L'audit voulu par le gouvernement sur la panne nationale du réseau mobile Orange a confirmé les précédentes investigations de l'opérateur historique. Il s'agit bien d'une défaillance logicielle sur un équipement clé de l'infrastructure. D'après Orange, un tel incident durerait moins d'une heure aujourd'hui.

Début juillet, le réseau mobile d'Orange a été victime d'une panne nationale de grande ampleur. Pendant plusieurs heures, des millions de clients se sont retrouvés dans l'incapacité de de téléphoner ou de naviguer sur le web. Ce n'est que tard dans la nuit que le rétablissement des communications a été constaté. D'abord les appels téléphoniques et les SMS, puis l'accès mobile à Internet.

Heureusement, aucun incident grave n'a été signalé à cause de cette défaillance technique. De lourdes conséquences auraient pourtant pu se produire, dans la mesure où le réseau téléphonique d'Orange joue un rôle capital dans le bon fonctionnement de nombre de services : distribution d'eau, santé, transports, secours, électricité, gaz, informatique, sécurité…

Au regard de l'importance d'Orange, qui est la marque commerciale de l'opérateur historique France Télécom, les politiques se sont immédiatement mêlés à l'affaire – même si leur intervention n'a eu aucune incidence sur la résolution de l'arrêt accidentel. Peu après l'annonce de la panne, Arnaud Montebourg et Fleur Pellerin ont souhaité s'investir – d'aucuns diront qu'ils ont voulu se montrer – et ont visité le poste de crise d'Orange.

Suite à cet évènement, la ministre déléguée en charge de l'innovation et de l'économie numérique a réclamé un audit des réseaux de télécommunications. Celui-ci a été mené (.pdf) et "les conclusions du rapport confirment les causes de cette panne […], à savoir une panne logicielle sur un équipement central du réseau mobile". Cela va dans le sens des explications fournies par Orange une semaine après la chute du réseau.

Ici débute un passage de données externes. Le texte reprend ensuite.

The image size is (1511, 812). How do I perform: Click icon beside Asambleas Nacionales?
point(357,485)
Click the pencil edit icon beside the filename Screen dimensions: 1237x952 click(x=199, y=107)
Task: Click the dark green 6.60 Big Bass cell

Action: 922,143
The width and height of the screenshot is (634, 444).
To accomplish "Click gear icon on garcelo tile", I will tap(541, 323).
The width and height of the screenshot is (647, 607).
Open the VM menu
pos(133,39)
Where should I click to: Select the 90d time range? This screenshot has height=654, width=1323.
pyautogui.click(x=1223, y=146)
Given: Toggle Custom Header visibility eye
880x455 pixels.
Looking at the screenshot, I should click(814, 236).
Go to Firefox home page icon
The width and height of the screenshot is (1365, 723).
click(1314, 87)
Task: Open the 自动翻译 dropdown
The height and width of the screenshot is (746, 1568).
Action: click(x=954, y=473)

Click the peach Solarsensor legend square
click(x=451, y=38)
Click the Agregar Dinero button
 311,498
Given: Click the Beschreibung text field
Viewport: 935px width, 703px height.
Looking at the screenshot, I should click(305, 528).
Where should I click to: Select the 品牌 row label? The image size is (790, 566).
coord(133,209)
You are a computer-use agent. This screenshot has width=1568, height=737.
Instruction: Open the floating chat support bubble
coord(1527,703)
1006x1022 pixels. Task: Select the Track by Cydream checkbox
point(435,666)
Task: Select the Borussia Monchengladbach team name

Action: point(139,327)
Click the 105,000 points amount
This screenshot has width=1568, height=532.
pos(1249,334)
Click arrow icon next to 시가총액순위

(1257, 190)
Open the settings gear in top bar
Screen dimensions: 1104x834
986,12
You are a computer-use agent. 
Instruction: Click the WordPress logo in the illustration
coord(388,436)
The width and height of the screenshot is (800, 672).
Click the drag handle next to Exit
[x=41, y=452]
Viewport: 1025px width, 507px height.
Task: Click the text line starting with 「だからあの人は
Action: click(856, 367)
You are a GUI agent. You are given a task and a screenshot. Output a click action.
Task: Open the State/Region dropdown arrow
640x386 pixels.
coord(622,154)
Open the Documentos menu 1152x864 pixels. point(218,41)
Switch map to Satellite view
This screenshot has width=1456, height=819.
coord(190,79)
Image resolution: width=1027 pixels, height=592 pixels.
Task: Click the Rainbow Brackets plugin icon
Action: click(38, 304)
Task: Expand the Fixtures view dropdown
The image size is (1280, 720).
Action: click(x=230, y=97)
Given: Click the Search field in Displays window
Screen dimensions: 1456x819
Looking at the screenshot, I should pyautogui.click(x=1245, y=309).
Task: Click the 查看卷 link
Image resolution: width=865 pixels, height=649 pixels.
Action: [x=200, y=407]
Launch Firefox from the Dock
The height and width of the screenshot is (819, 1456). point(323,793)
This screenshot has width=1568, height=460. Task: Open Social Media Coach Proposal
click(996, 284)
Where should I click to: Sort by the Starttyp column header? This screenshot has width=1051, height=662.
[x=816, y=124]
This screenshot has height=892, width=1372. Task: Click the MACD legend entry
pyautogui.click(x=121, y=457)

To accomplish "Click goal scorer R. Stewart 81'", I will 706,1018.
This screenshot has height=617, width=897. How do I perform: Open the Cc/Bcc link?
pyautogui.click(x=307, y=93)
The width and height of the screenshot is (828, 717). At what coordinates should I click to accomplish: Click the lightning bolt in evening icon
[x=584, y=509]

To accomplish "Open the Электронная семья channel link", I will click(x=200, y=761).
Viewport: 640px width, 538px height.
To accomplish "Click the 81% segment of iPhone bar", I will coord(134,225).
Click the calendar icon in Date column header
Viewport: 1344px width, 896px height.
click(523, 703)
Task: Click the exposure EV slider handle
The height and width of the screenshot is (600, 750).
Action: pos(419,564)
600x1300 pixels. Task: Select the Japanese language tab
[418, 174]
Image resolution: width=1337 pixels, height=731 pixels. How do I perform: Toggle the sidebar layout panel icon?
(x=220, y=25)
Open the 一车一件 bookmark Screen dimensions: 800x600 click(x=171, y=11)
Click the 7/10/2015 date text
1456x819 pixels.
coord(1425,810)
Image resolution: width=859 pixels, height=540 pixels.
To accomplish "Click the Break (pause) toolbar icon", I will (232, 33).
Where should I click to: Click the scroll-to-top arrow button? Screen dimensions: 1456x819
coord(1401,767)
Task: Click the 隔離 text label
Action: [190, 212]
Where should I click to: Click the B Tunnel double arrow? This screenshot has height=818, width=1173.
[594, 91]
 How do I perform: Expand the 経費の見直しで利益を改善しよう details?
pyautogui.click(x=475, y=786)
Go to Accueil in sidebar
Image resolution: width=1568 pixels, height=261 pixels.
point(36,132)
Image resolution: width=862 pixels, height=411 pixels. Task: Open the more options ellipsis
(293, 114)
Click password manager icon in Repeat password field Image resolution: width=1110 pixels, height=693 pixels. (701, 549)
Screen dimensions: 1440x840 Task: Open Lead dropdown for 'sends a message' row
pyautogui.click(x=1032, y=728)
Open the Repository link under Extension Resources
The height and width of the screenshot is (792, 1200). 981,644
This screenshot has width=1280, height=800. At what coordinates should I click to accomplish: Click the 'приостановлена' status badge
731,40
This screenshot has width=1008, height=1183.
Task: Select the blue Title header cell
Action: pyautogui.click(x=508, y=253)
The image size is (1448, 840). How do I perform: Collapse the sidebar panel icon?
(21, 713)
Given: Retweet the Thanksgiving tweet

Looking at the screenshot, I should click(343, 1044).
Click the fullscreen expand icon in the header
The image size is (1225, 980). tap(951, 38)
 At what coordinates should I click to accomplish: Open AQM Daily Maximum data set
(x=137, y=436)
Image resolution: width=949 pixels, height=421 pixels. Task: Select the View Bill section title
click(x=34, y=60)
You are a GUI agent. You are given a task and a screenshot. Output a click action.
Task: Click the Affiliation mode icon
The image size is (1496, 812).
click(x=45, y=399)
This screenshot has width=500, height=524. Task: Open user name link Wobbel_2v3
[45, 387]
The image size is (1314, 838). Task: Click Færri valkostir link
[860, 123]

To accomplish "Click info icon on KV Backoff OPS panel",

"Cet événement a démontré l’importance pour l’économie et pour nos concitoyens de la résilience réelle des réseaux de télécommunications mobiles et de la capacité des opérateurs à assurer la permanence des services", ajoute le communiqué des deux ministres. La question étant : si un tel évènement se reproduit, Orange pourra-t-il l'éviter ou, à défaut, en réduire la portée ?

L'anticipation d'un évènement dont la fréquence d'occurrence est rare rend l'exercice évidemment difficile, pour ne pas dire impossible. Orange peut prendre des mesures pour qu'une panne similaire ne se reproduise plus, mais il ne peut pas prévoir toutes les causes possibles. Ce qui n'empêche pas cependant de chercher à tendre justement vers la permanence des services et de procéder à des améliorations.

Selon le PDG d'Orange, Stéphane Richard, la réitération d'un tel incident dans les mêmes conditions durerait moins d'une heure aujourd'hui, grâce au déploiement de sondes sur le matériel de l'opérateur, afin de détecter au plus tôt une saturation du réseau.